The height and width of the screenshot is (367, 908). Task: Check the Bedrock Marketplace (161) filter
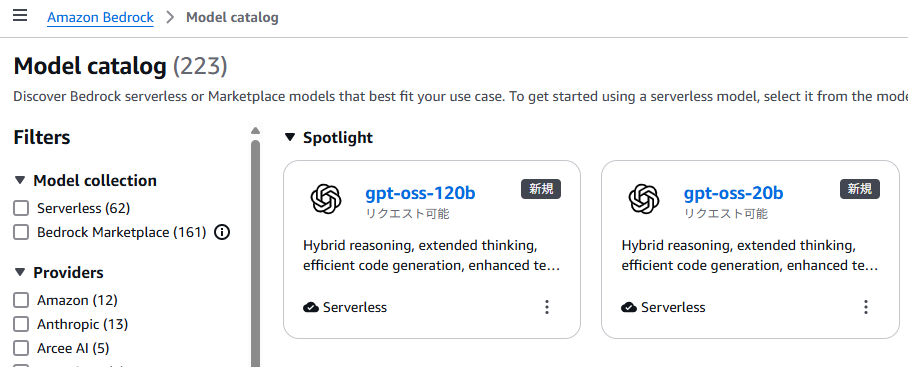click(21, 233)
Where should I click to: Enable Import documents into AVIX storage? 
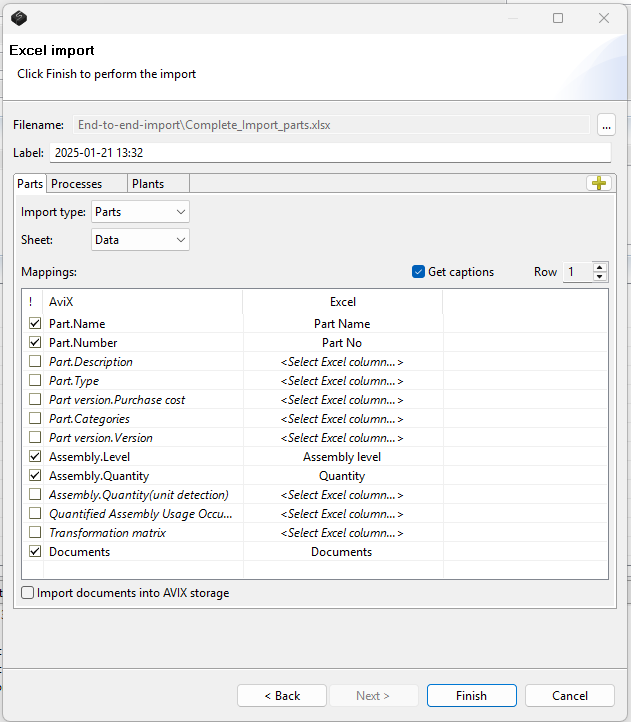27,593
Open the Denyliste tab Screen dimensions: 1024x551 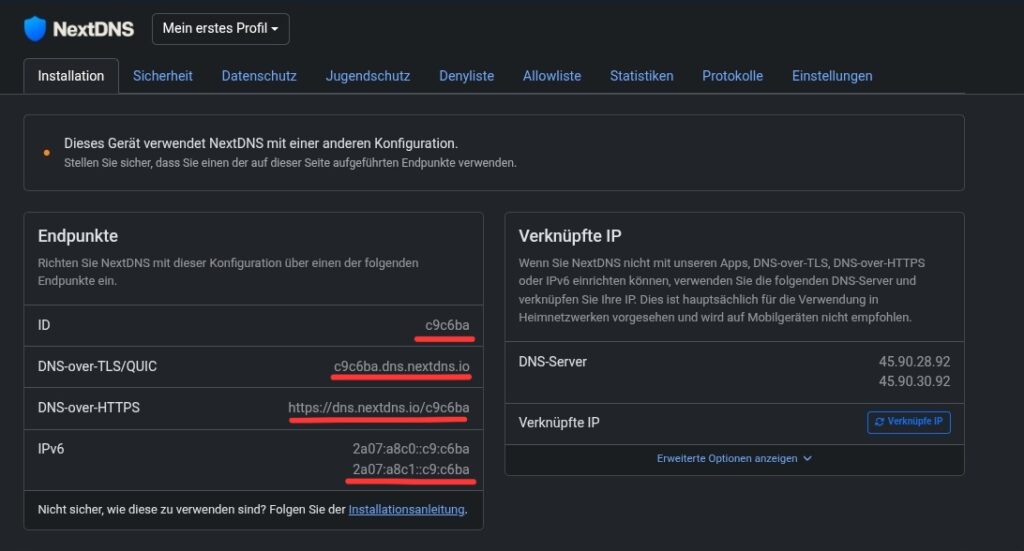coord(466,76)
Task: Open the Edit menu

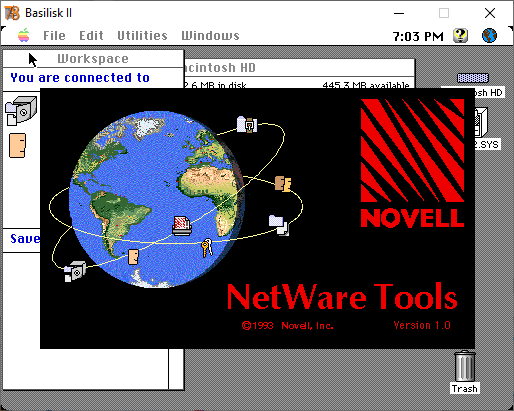Action: [x=91, y=36]

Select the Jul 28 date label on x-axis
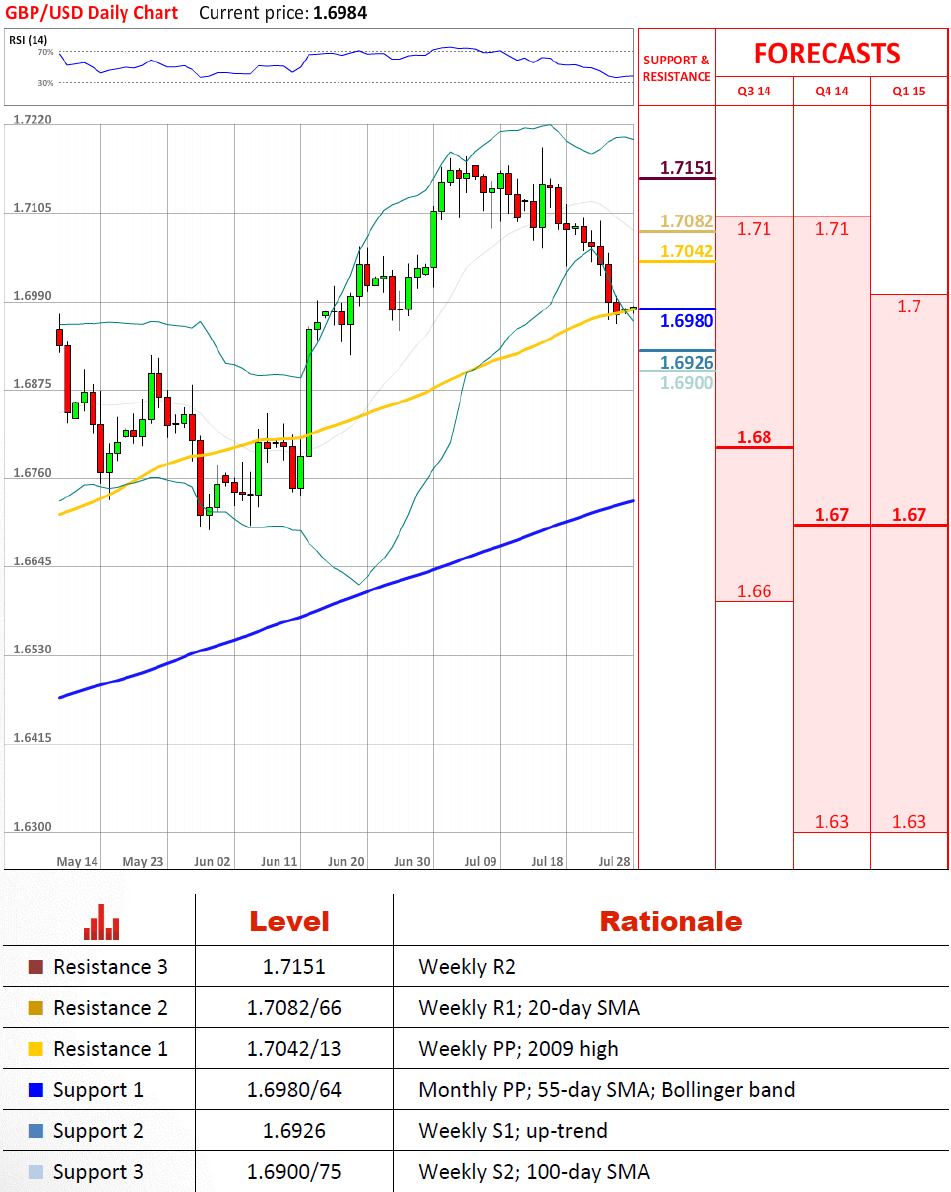pyautogui.click(x=612, y=860)
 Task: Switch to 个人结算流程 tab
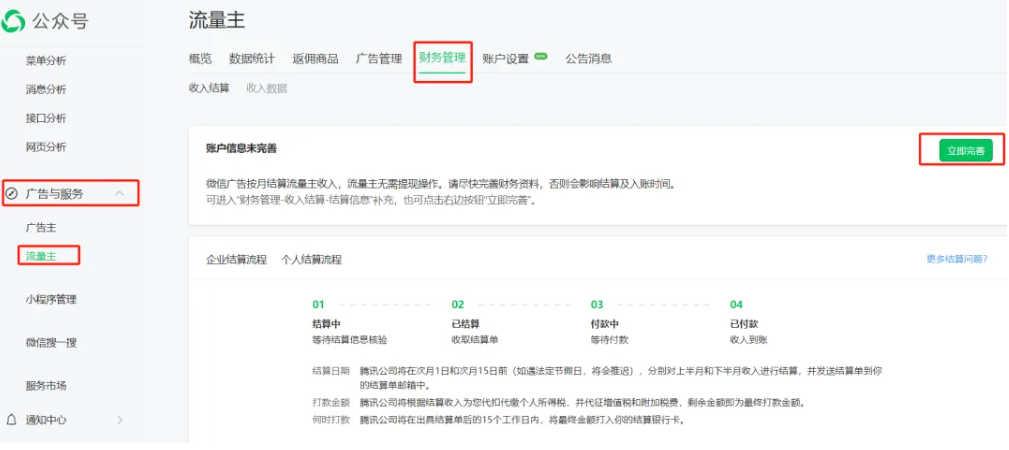[x=311, y=260]
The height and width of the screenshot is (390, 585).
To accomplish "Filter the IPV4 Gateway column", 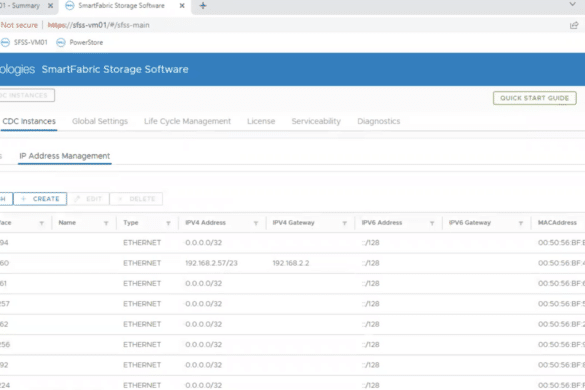I will coord(344,223).
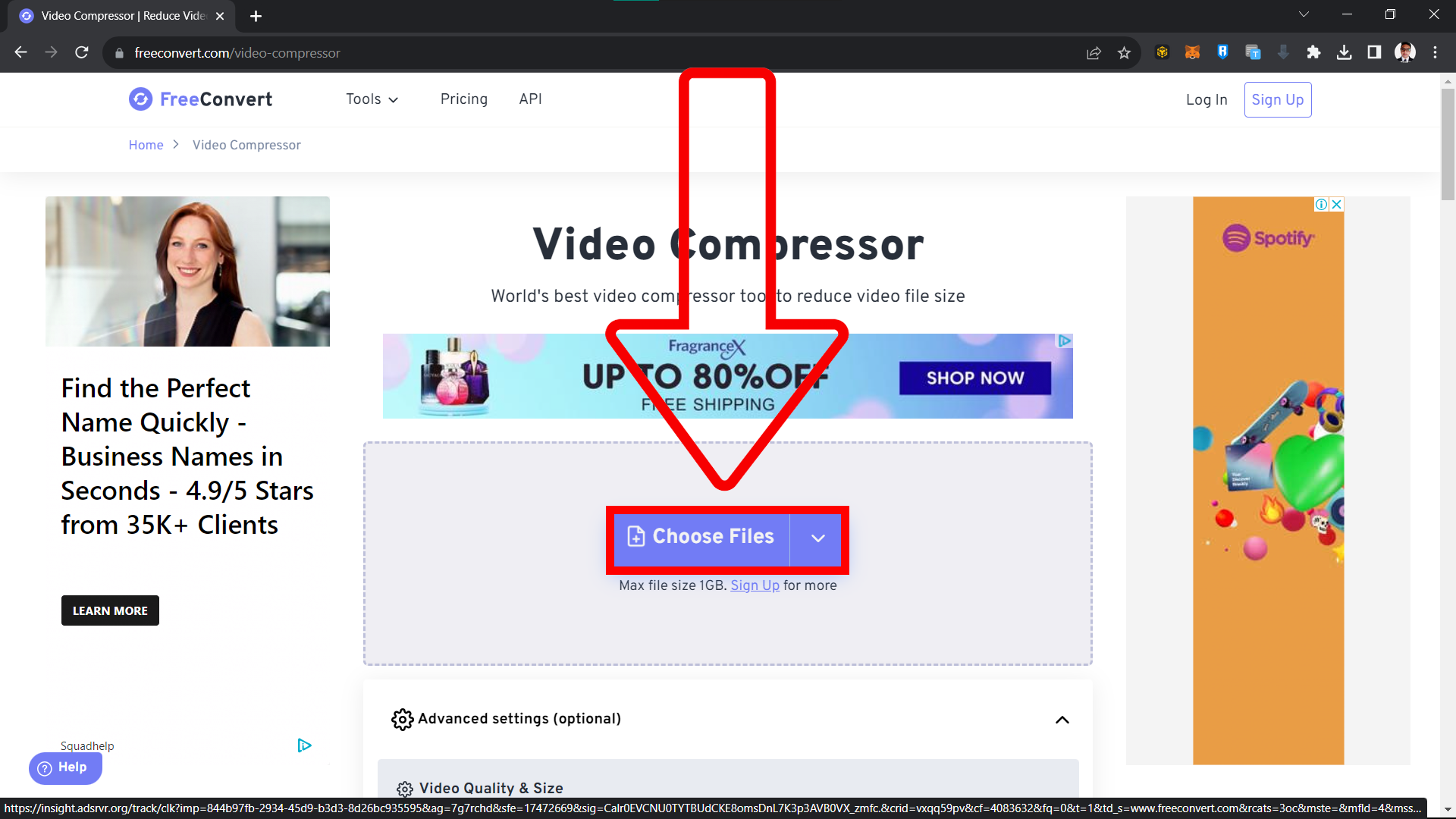
Task: Expand the Choose Files dropdown arrow
Action: (x=818, y=538)
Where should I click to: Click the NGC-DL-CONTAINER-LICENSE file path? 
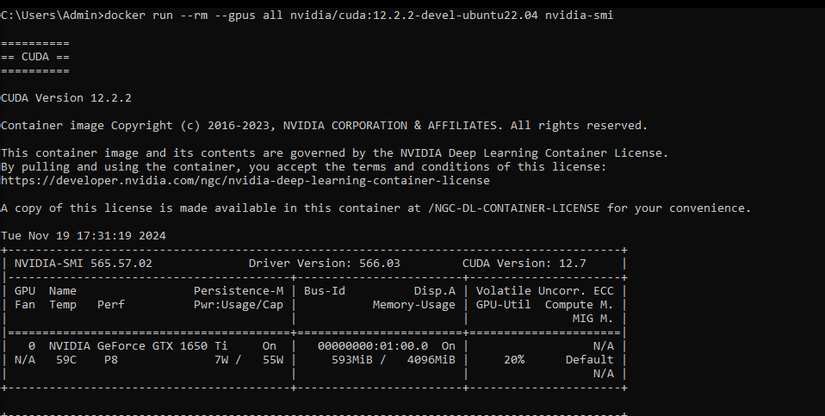pos(514,208)
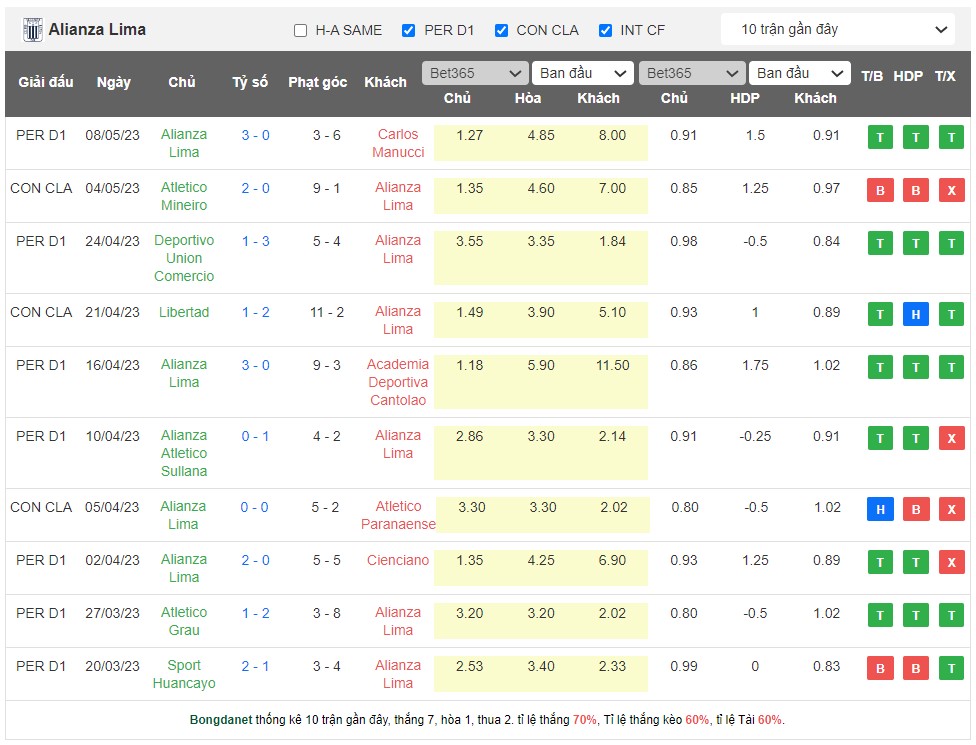Click red X badge in Atletico Mineiro row
This screenshot has width=976, height=745.
point(951,191)
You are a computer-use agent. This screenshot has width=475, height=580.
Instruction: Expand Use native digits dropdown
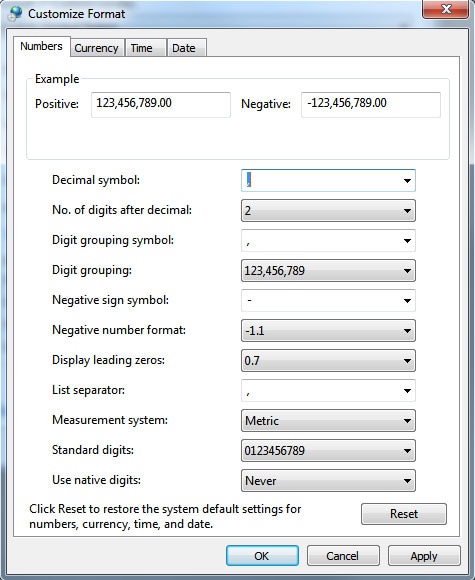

TASK DESCRIPTION: Omit all pictures, and repeat exactly the lines from the line containing "You are a computer-use" through the end of the data.

RESPONSE FOR THIS EXERCISE:
You are a computer-use agent. This screenshot has width=475, height=580.
Instruction: Expand Use native digits dropdown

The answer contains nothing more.